| Material provided |

◇ ◇ ◇ ◇

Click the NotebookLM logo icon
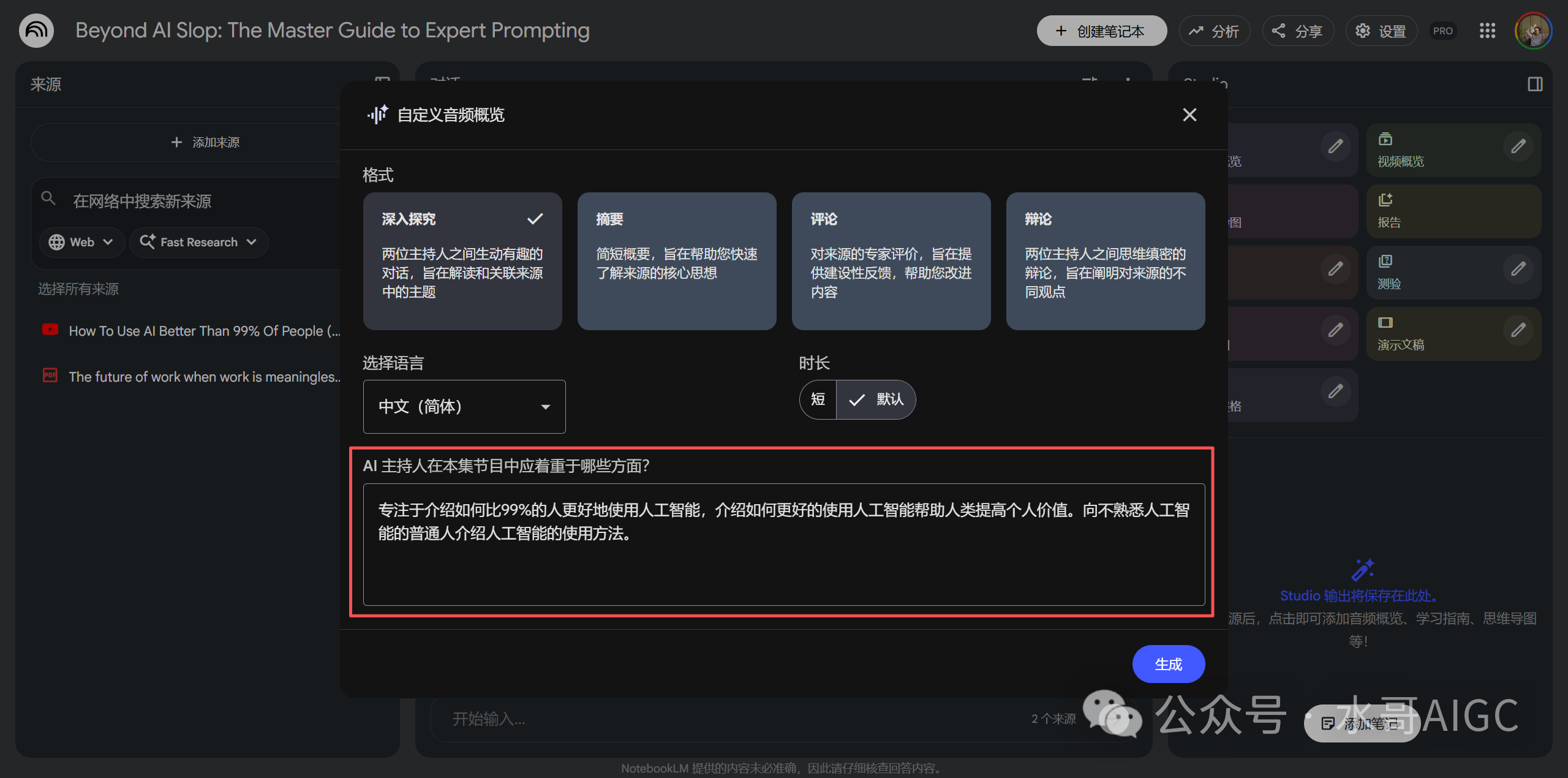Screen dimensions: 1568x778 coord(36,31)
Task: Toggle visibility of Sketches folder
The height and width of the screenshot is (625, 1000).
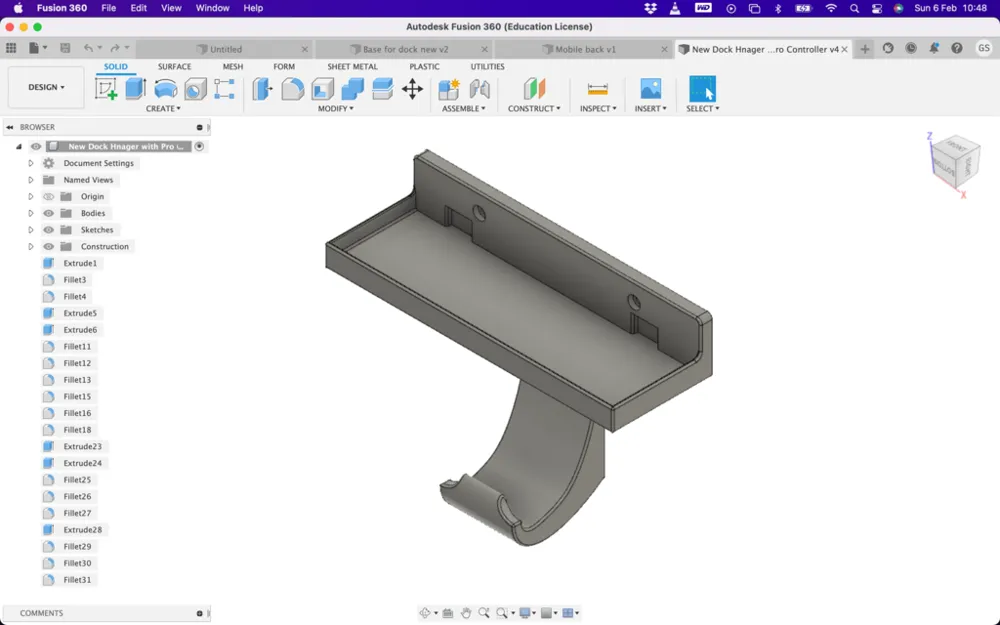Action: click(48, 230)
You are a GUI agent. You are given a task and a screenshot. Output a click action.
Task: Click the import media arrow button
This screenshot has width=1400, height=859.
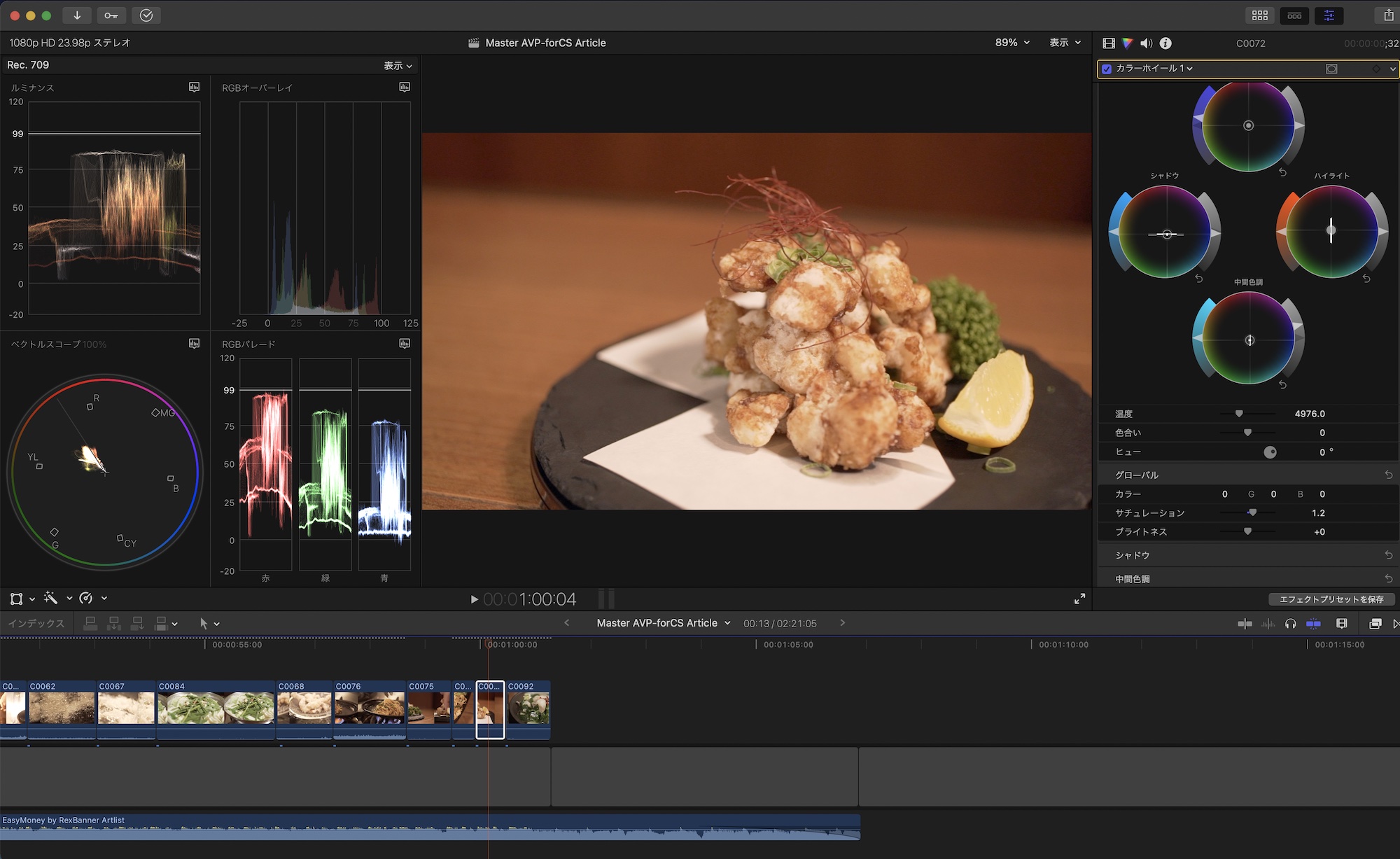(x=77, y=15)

◇ ◇ ◇ ◇

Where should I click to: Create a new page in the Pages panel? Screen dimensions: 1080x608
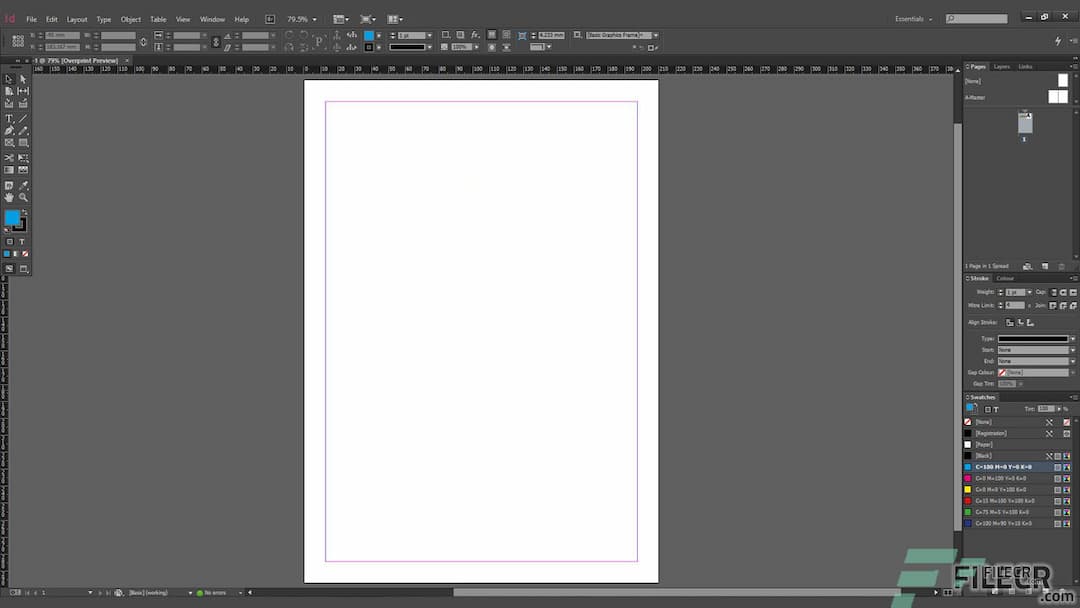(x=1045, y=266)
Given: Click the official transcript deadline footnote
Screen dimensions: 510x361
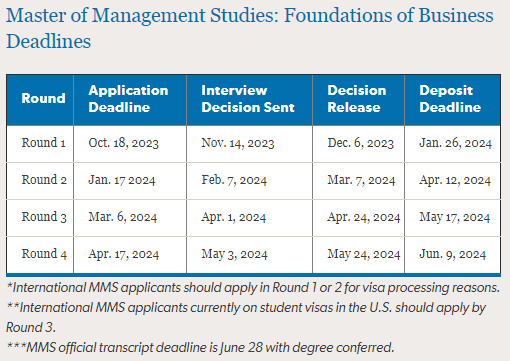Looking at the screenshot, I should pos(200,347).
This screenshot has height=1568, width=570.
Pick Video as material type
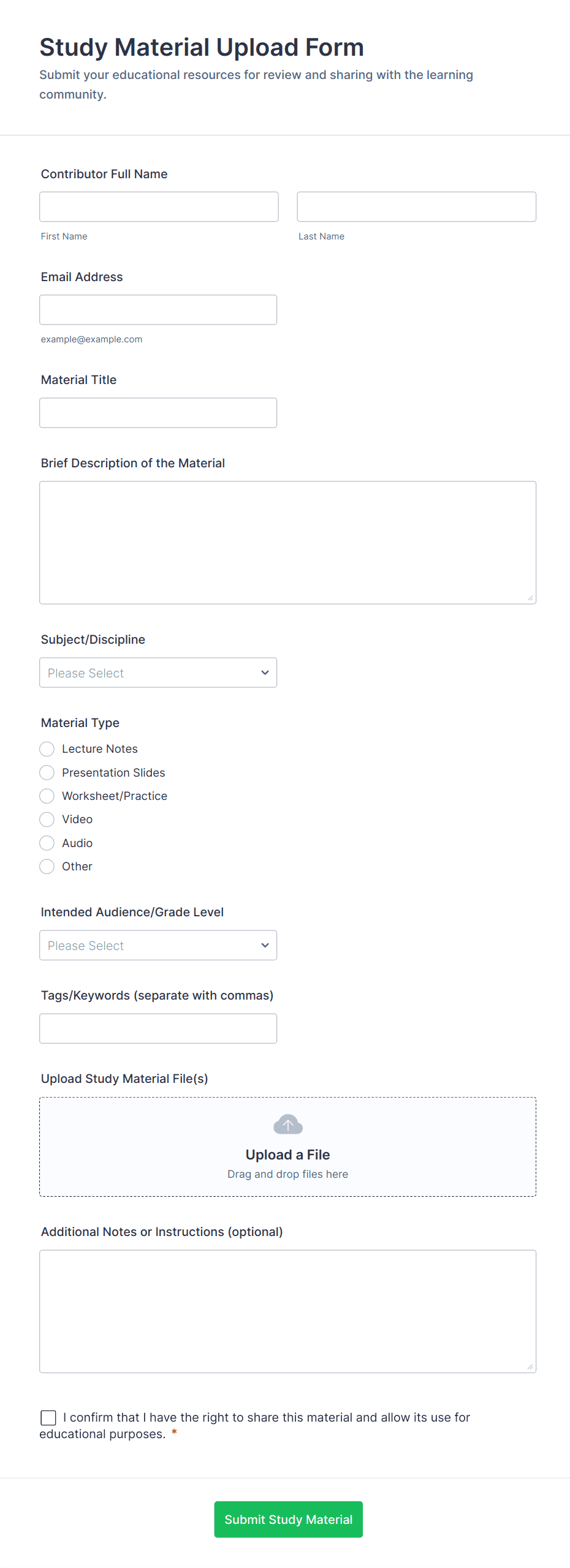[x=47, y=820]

◇ ◇ ◇ ◇

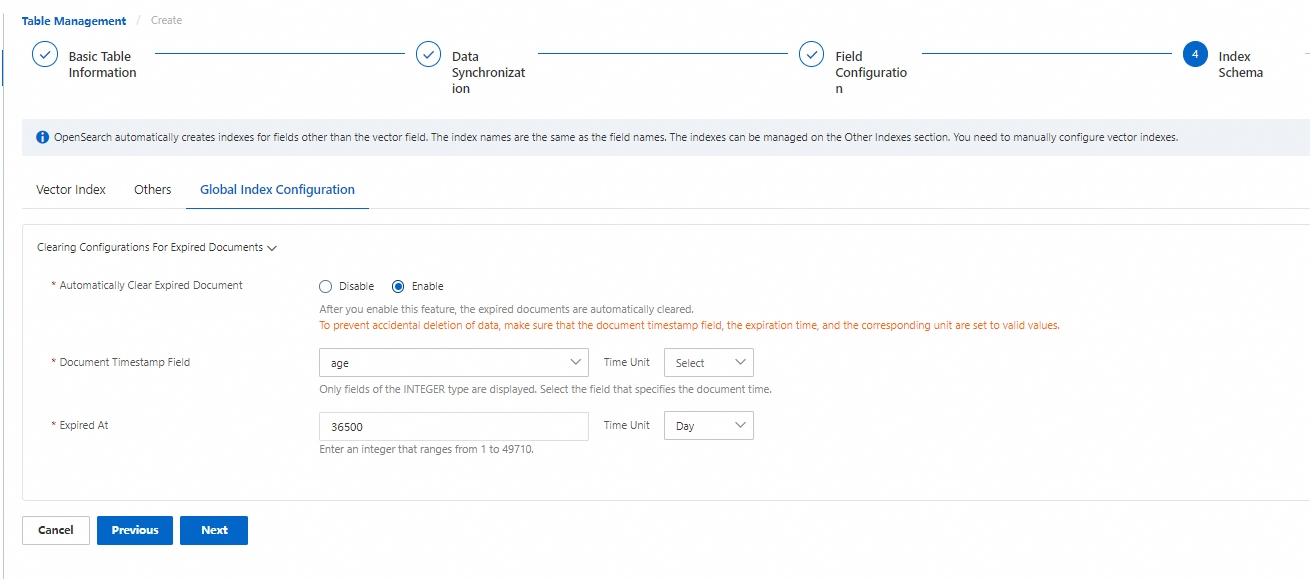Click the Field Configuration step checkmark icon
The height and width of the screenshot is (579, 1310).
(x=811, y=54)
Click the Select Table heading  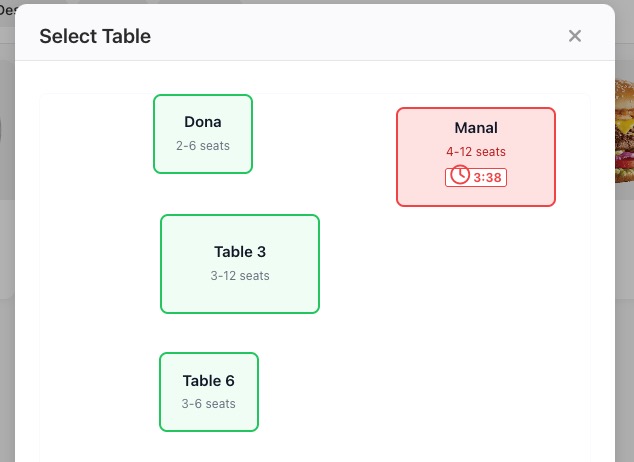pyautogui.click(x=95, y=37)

◇ ◇ ◇ ◇

| Given instruction |
Copy the data again, starting at the line containing "Click the NotebookLM logo icon" and ending at the line containing "(x=77, y=15)", with "screenshot" swapped for "screen image" and nothing else changed. Omit the pictures.

| Result of the exercise |
Click the NotebookLM logo icon
Screen dimensions: 1568x778 coord(36,31)
Task: Toggle visibility of Sketches folder
The height and width of the screen image is (625, 1000).
Action: click(48, 230)
You are a GUI agent. You are given a task and a screen image. Output a click action.
Task: Click the import media arrow button
This screen image has width=1400, height=859.
(x=77, y=15)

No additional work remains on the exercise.